Таким образом, истощение концентрации питательных веществ закономерно приводило к развитию дистрофических изменений у фагоцитов в культурах группы СВА, а накопление продуктов метаболизма влекло за собой активную дегрануляцию лаброцитов в культурах группы C57BL/6 на 96 часов инкубации. Одноядерные макрофаги с признаками патологических изменений в ядрах чаще встречались в культурах группы СВА на 72 часа наблюдения. Увеличение сроков экспозиции культур вызывало нивелирование генетически детерминированных особенностей реагирования перитонеальных клеток.
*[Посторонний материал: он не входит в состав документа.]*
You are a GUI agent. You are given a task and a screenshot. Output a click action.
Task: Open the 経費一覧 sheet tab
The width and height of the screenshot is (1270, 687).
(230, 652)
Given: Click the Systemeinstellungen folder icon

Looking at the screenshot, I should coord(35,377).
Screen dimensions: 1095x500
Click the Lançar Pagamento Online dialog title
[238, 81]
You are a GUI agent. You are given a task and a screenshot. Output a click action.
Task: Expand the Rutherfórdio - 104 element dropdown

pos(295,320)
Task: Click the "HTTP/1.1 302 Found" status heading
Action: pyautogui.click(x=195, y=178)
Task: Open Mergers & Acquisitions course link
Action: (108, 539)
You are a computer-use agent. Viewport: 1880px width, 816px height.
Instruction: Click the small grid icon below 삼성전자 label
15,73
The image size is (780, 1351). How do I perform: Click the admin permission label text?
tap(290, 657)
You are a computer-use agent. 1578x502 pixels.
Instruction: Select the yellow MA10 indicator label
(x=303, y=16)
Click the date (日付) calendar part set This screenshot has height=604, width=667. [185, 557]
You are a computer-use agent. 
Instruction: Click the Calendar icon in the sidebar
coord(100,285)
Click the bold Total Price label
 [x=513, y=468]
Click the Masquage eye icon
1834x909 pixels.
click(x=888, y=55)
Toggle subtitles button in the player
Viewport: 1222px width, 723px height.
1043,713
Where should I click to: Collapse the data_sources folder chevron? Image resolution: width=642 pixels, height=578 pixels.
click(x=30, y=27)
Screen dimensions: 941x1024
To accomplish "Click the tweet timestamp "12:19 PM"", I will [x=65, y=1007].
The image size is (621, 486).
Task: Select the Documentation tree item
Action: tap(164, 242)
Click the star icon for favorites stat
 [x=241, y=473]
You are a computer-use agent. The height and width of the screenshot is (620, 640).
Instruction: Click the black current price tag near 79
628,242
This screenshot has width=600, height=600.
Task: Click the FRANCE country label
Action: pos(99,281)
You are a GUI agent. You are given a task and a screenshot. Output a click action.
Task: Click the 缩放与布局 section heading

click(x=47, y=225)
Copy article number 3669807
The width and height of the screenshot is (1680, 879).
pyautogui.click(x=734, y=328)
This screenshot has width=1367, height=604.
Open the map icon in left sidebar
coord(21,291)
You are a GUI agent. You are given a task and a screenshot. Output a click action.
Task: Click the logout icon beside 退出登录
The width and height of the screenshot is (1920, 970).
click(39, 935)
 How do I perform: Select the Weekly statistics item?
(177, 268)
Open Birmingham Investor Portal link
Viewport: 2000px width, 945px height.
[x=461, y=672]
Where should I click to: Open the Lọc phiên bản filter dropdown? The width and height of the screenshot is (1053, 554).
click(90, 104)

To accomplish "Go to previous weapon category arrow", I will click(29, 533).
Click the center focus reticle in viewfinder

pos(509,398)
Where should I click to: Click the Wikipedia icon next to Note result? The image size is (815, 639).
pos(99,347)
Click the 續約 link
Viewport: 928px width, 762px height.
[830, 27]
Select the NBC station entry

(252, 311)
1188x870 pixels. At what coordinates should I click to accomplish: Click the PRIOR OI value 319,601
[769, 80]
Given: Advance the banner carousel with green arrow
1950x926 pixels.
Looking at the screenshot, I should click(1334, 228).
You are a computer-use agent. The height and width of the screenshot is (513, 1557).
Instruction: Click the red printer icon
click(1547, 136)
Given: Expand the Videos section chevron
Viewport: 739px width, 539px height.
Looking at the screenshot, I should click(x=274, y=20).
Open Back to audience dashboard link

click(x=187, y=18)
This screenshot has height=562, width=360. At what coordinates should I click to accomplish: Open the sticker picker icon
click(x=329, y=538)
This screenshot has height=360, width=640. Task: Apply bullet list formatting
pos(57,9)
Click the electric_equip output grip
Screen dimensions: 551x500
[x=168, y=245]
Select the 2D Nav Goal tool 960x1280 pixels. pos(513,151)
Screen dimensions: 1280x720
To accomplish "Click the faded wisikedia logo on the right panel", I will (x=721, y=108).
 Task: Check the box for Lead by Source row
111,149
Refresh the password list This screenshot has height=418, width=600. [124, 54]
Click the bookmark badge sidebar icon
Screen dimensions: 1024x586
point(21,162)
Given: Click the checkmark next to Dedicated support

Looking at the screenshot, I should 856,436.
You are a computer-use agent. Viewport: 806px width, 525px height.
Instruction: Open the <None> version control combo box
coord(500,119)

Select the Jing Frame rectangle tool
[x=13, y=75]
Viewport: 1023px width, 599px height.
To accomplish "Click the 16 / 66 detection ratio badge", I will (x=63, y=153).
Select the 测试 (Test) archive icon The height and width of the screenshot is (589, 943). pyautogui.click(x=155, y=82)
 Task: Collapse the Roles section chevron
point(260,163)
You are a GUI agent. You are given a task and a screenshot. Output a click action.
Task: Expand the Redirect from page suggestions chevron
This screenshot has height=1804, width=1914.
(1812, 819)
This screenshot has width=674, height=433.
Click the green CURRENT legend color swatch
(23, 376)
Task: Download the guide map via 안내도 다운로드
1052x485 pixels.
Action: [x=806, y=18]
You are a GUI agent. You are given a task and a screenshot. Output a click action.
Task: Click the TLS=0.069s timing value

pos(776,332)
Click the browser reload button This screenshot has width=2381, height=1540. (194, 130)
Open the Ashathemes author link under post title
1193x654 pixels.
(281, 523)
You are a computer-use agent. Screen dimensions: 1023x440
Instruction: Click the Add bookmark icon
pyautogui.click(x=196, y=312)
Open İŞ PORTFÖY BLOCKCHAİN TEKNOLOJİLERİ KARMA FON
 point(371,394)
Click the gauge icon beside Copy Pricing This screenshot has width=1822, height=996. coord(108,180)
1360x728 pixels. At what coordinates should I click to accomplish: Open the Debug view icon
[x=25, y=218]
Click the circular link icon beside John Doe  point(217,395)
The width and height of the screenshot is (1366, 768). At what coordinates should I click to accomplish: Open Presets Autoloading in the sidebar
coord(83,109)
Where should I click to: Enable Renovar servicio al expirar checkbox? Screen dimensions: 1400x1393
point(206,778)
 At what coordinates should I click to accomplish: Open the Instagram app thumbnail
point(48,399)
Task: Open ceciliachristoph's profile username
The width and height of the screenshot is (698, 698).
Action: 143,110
Полинуклеарные фагоциты в культурах группы C57BL/6 на поздних сроках экспозиции были менее устойчивы к дефициту питательных веществ и избытку продуктов метаболизма, чем многоядерные клетки в культурах группы СВА. Это подтверждалось как снижением численности макрофагов в культурах группы C57BL/6, так и увеличением частоты встречаемости патологических изменений в нескольких ядрах по сравнению с параметрами группы СВА. Количество многоядерных клеток с микроядрами снижалось при возрастании времени экспозиции культур в следствии апоптоза в обеих группах, так как эти фагоциты были менее резистентны.
Отмеченные изменения были обусловлены генетически детерминированными особенностями реагирования клеток и зависели от сроков инкубации культур. Полученные результаты могут быть использованы при моделировании очагов хронического воспаления с различным уровнем активности развития кариопатологических изменений в макрофагах, что является важным этапом на пути создания новых эффективных методов коррекции гранулематозных заболеваний.

 

Список литературы:
1. Васильев А.В., Гришко А.Н. Аспекты эпидемиологии // Внелёгочный туберкулёз. СПб., 2000. – С.11-33.
2. Ильин Д.А., Архипов С.А Сравнительная оценка функциональной и интегративной активности макрофагов и лаброцитов в генотипически различных культурах перитонеальных клеток // VII всероссийская конференция по патологии клетки. Москва, 2005. – С. 56 – 57.
3. Moore F.R., Urda G.A., Krishna G., Theiss J.C. An in vivo/in vitro method for assessing micronucleus and chromosome aberration induction in rat bone marrow and spleen. 1. Studies with cyclophosphamide // Mutat. Res. - 1995. - V. 335. - № 2. - Р. 191-199.